:: Source text ::
----
Valencell has designed a highly miniaturized sensor module that is capable of fitting inside virtually any earbud or audio headset. The sensor module shines light into the ear region and measures how this light interacts with blood flow.  

This information is then processed by novel signal extraction algorithms to pull out blood flow information (which is actually very faint) from what amounts to be an incredible amount of noise.  For example, the signal from blood flow is more than 100-1,000 times weaker than the signal coming from motion noise and environmental noise (like sunlight).    

Next, Valencell’s novel algorithms process this information into important vital signs metrics, such as heart rate, respiration rate, energy expenditure, and more. These vital signs metrics are then sent wirelessly to select smartphone applications (Android and iOS devices) that generate real-time fitness assessments such as  resting heart rate, training load, VO2max, personalized heart rate zones, and recovery time. 

 

I have yet to hear of a more convenient way to measure one's lactate threshold that doesn't involve running on a treadmill and continually pricking your fingertip to draw blood.

More lessons in human-computer team-ups

"I don't know if you know anything about Six Sigma," Coombs asked rhetorically. "a human being is at best a 2-sigma machine. Which means that humans get things right 92 to 93 percent of the time."

 

From Alexis Madrigal's piece on telemarketing “robots.” It turns out the robotic Samantha West who telephoned a Time reporter was a telemarketer choosing pre-recorded audio clips from a sound board using call assist software that is increasingly popular in the industry.

Madrigal raises two other great points in his investigation of this industry that Samantha West brought into the limelight.

"The impact on the people was really dramatic. It was one of the things we didn't expect," Bills told me. "In outbound sales, it knocked our turnover from 400 percent a year to 135 to 140 percent. And it dramatically changed the characteristics of employing people."

To be clear, 140 percent turnover is about on par with the fast-food industry. The paragons of employee retention keep their numbers in the single digits. These are still hard jobs. 

But maybe this technology makes it a little bit easier. 

"It creates detachment," Bills said. "What we see is that our employees, when they have a successful outcome of the call, they take pride in operating the system effectively. When it doesn't work, they say, 'Ahhh that wasn't me.' It doesn't beat people up in the same way."
----
:: Input data ::
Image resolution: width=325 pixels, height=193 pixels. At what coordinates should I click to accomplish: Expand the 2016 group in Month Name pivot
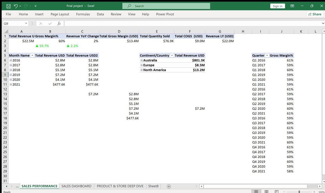point(11,60)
----
:: Work instructions ::
1. According to the blog text on earbud sensors and telemarketing, what happened to turnover in outbound sales?
2. Extend the blog text on earbud sensors and telemarketing, picking up right after its final sentence.

:: Task-by-task outputs ::
1. It fell from 400 percent a year to 135 to 140 percent.

2.
The machine absorbs some of the "emotional wear and tear" that comes with the job. CallAssistant can even employ people full time because the "shift fatigue" that hits other outbound telemarketing firms doesn't set in in quite the same way. 

* * *

Though no one quite puts it this way, the number-one selling point for the soundboard technology is obvious to Filipino telemarketers: Americans' xenophobia. We want to hear from people who sound just like us. 

 

Anyone who's ever worked in telemarketing (I've made fundraising calls in college and for the Obama campaign) knows you already work off a script, so it's entirely shocking that the industry would transition to using pre-recorded audio clips.

One thing I thought when watching the Spike Jonze movie Her is how humans have a finite amount of love and attention to give and how computers can increase the supply in the world by a near infinite degree. For humans to accept it, though, we have to shift our conception of the definition of love. How much do you value someone's love because you know it's finite and they've chosen to give that precious resource to you? It sounds selfish but it may be wired in our DNA. [SPOILER ALERT for those of who haven't seen Her, skip the rest of this paragraph]. When Joaquin Phoenix's Theodore finds out his operating system Samantha is carrying on love affairs with hundreds of others, he doesn't rejoice at the amazing leverage and increased supply of love in the world, he reacts like a jealous lover, to no human's surprise. An economist might be disheartened, though.

I'm reminded of Joe Pantoliano in The Matrix: “You know, I know this steak doesn't exist. I know that when I put it in my mouth, the Matrix is telling my brain that it is juicy, and delicious. After nine years, you know what I realise? Ignorance is bliss.”